• _Saved data entries_:
──────────
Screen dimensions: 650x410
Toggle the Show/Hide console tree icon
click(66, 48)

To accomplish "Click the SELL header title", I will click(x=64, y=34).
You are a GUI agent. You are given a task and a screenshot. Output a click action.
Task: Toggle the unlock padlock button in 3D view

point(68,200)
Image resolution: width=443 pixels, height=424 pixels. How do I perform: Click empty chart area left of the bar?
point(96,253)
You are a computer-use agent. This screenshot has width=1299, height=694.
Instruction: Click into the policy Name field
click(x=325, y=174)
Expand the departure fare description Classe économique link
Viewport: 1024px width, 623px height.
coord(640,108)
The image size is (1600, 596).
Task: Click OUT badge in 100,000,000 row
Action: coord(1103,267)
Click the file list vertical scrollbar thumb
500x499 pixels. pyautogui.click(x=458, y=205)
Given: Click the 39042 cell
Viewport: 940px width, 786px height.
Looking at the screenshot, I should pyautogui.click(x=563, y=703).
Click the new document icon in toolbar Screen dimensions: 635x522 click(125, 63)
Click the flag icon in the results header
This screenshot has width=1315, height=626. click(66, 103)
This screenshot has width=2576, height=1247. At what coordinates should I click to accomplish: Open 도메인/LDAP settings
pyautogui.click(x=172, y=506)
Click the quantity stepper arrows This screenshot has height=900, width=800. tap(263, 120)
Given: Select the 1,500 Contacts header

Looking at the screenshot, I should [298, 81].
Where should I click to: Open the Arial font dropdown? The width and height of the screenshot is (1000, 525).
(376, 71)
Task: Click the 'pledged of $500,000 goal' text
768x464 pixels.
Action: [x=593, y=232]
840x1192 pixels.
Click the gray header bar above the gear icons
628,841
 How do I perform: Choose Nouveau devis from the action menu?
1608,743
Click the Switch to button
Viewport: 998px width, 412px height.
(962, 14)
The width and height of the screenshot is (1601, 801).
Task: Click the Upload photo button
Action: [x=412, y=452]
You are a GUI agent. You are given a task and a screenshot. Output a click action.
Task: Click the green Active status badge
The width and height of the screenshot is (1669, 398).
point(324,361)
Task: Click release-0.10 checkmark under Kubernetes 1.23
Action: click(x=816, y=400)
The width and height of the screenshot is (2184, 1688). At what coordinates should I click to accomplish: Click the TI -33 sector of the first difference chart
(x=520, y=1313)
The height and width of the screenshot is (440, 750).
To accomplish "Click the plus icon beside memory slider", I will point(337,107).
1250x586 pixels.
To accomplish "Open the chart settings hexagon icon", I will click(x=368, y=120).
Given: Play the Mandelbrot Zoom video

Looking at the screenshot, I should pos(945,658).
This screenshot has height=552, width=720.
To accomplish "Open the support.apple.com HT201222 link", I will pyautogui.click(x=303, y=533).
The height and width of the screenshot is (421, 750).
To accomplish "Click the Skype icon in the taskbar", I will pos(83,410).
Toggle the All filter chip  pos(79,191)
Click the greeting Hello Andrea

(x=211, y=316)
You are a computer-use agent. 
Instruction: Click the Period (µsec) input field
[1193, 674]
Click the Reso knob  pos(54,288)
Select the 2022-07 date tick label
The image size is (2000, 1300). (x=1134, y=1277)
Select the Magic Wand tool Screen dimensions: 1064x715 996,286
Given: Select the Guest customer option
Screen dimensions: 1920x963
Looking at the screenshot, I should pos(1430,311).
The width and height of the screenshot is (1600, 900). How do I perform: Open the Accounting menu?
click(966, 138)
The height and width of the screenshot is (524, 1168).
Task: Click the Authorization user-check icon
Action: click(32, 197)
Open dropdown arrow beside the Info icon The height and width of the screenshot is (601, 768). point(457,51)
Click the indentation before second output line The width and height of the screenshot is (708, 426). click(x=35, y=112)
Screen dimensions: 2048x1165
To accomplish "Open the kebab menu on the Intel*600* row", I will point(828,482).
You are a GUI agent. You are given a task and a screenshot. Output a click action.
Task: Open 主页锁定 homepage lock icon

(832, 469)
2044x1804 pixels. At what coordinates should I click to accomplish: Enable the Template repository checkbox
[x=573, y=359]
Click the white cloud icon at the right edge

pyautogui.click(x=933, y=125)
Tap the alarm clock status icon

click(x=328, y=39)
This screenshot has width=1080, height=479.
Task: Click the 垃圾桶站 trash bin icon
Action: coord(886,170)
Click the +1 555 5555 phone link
──────────
• _Problem details_:
Return the entries above exactly, from the first line through the line containing "500x499 pixels. pyautogui.click(x=458, y=205)", with both ends included.

• _Correct result_:
Screen dimensions: 650x410
Toggle the Show/Hide console tree icon
click(66, 48)

To accomplish "Click the SELL header title", I will click(x=64, y=34).
You are a GUI agent. You are given a task and a screenshot. Output a click action.
Task: Toggle the unlock padlock button in 3D view

point(68,200)
Image resolution: width=443 pixels, height=424 pixels. How do I perform: Click empty chart area left of the bar?
point(96,253)
You are a computer-use agent. This screenshot has width=1299, height=694.
Instruction: Click into the policy Name field
click(x=325, y=174)
Expand the departure fare description Classe économique link
Viewport: 1024px width, 623px height.
coord(640,108)
The image size is (1600, 596).
Task: Click OUT badge in 100,000,000 row
Action: coord(1103,267)
Click the file list vertical scrollbar thumb
500x499 pixels. pyautogui.click(x=458, y=205)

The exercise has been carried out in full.